Begin at the line below that has "Task: Open the References tab" and stop after the line that has "The width and height of the screenshot is (1568, 743).". Please restate only those lines, word for word.

DATASET =
[Start of section]

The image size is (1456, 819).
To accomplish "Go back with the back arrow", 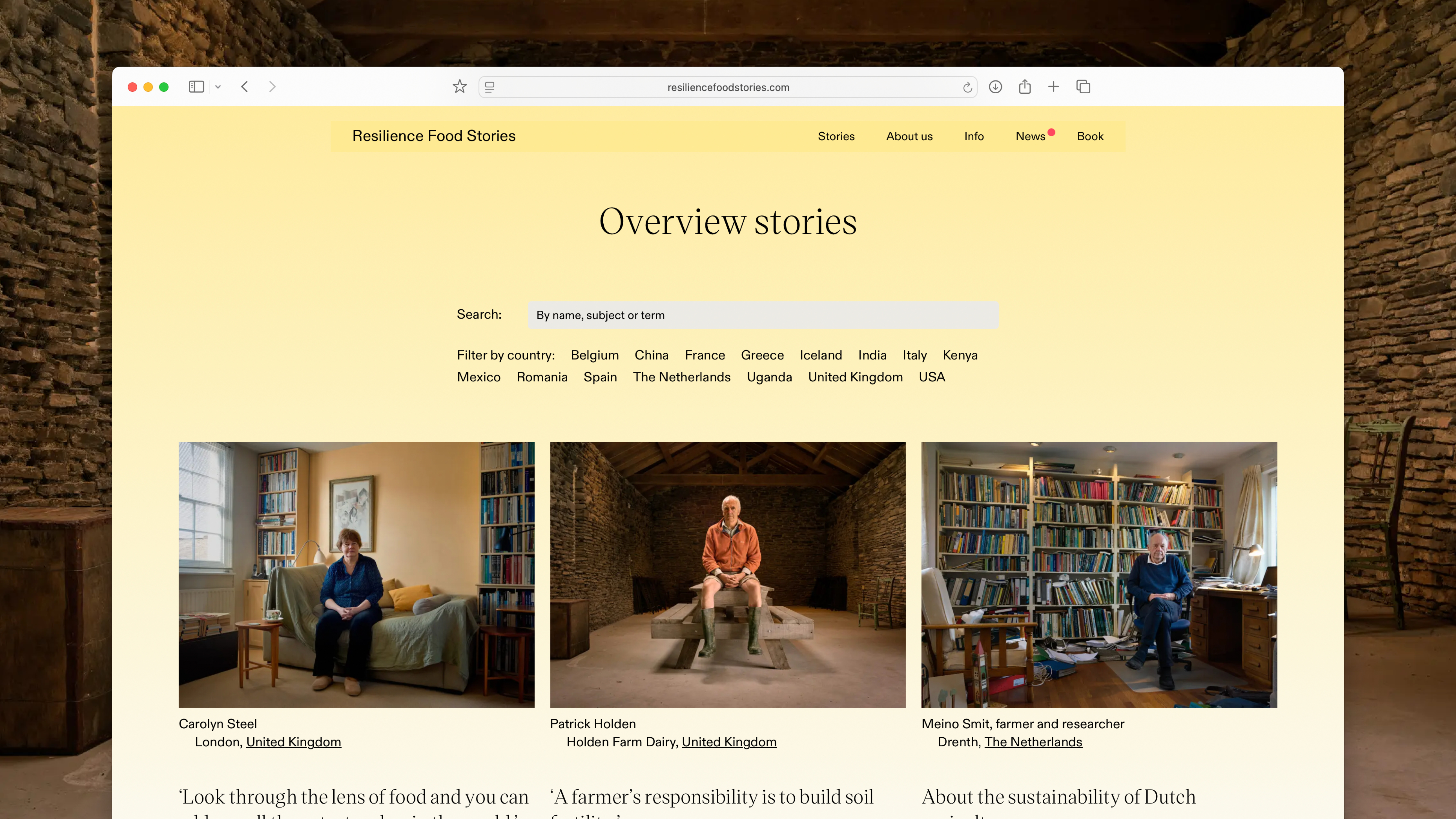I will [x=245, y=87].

[End of section]
[Start of section]

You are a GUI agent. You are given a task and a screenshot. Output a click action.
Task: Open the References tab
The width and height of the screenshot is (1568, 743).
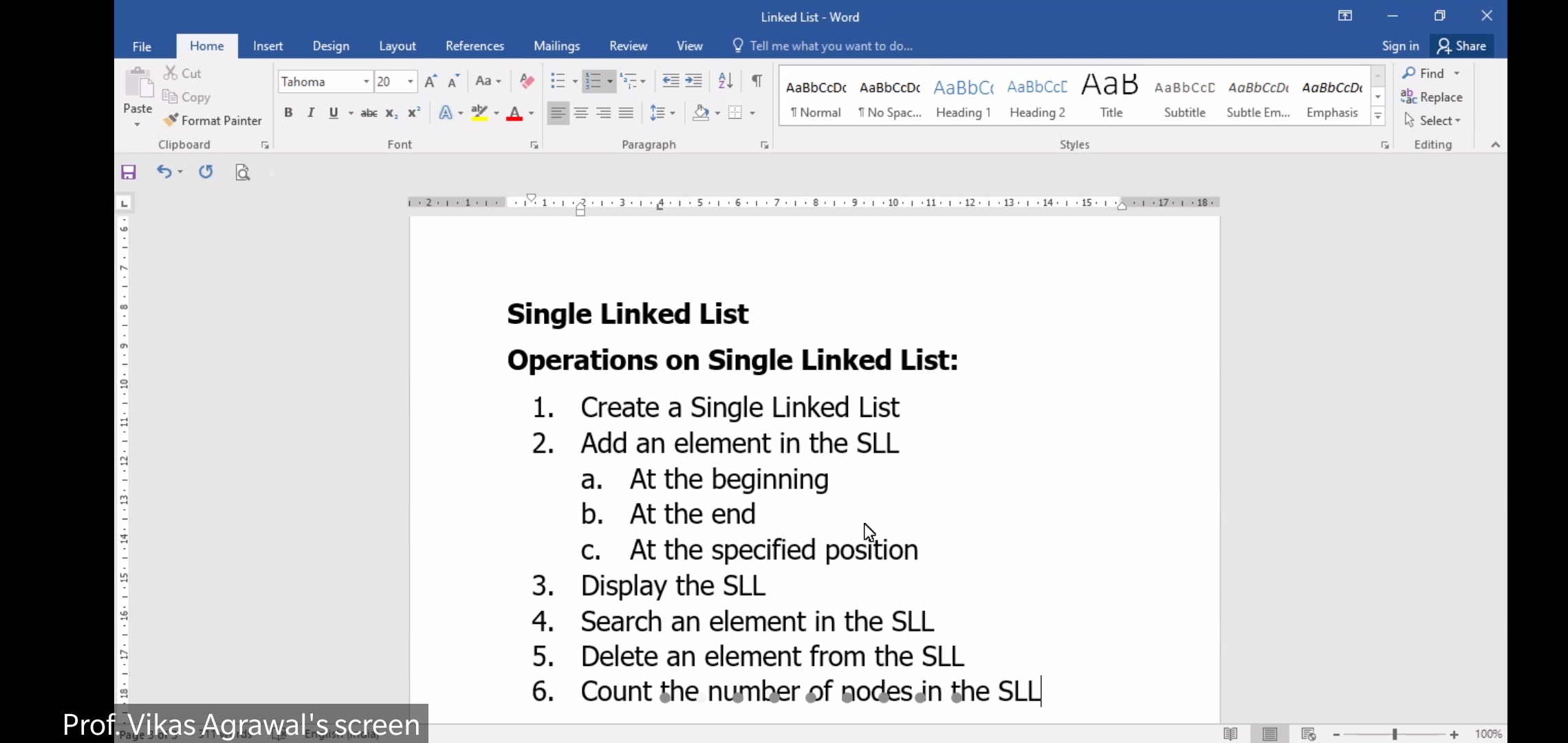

[End of section]
[Start of section]

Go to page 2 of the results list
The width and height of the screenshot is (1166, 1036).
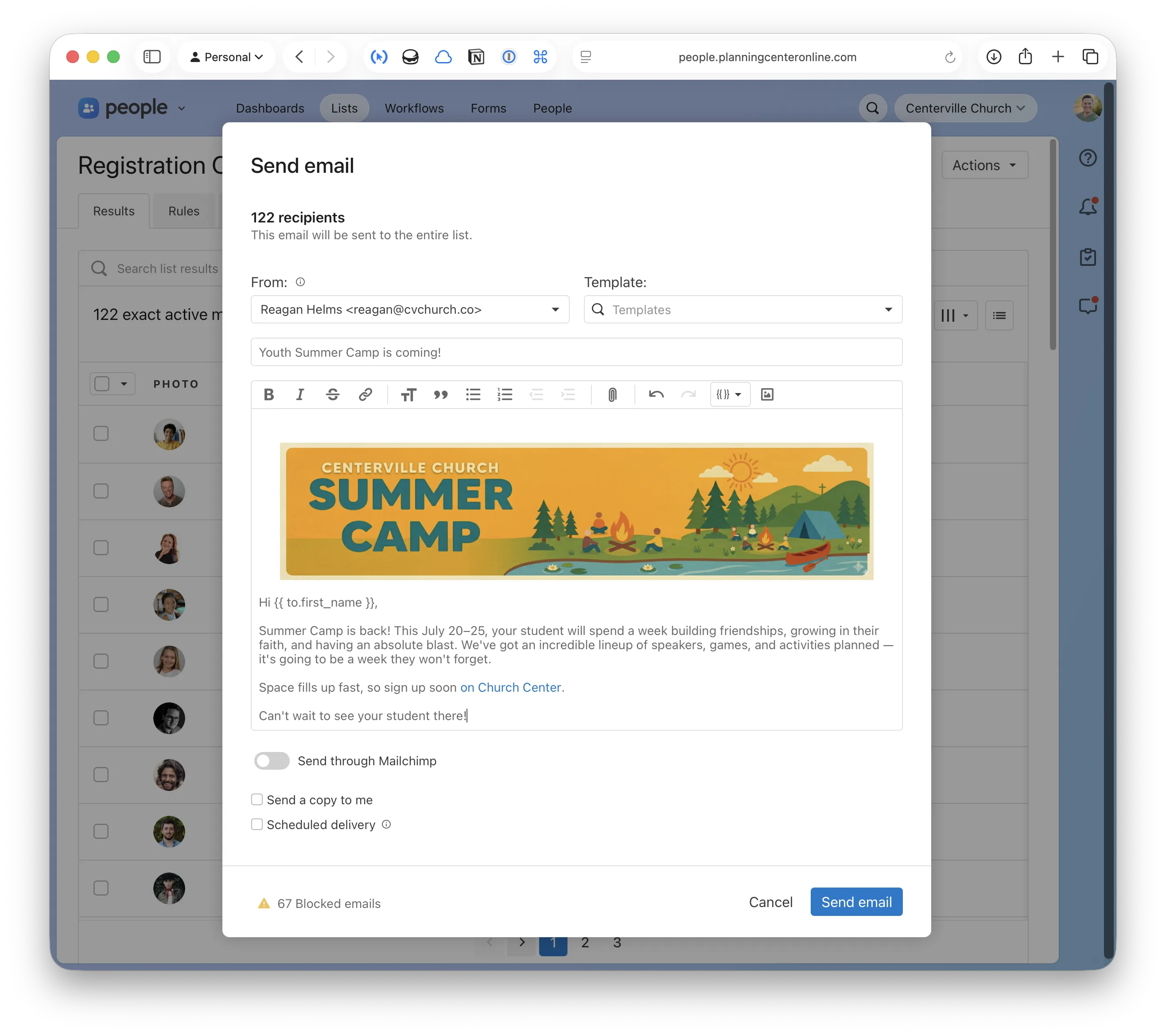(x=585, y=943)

[End of section]

SOLUTION TO THIS EXERCISE =
Task: Open the References tab
The width and height of the screenshot is (1568, 743).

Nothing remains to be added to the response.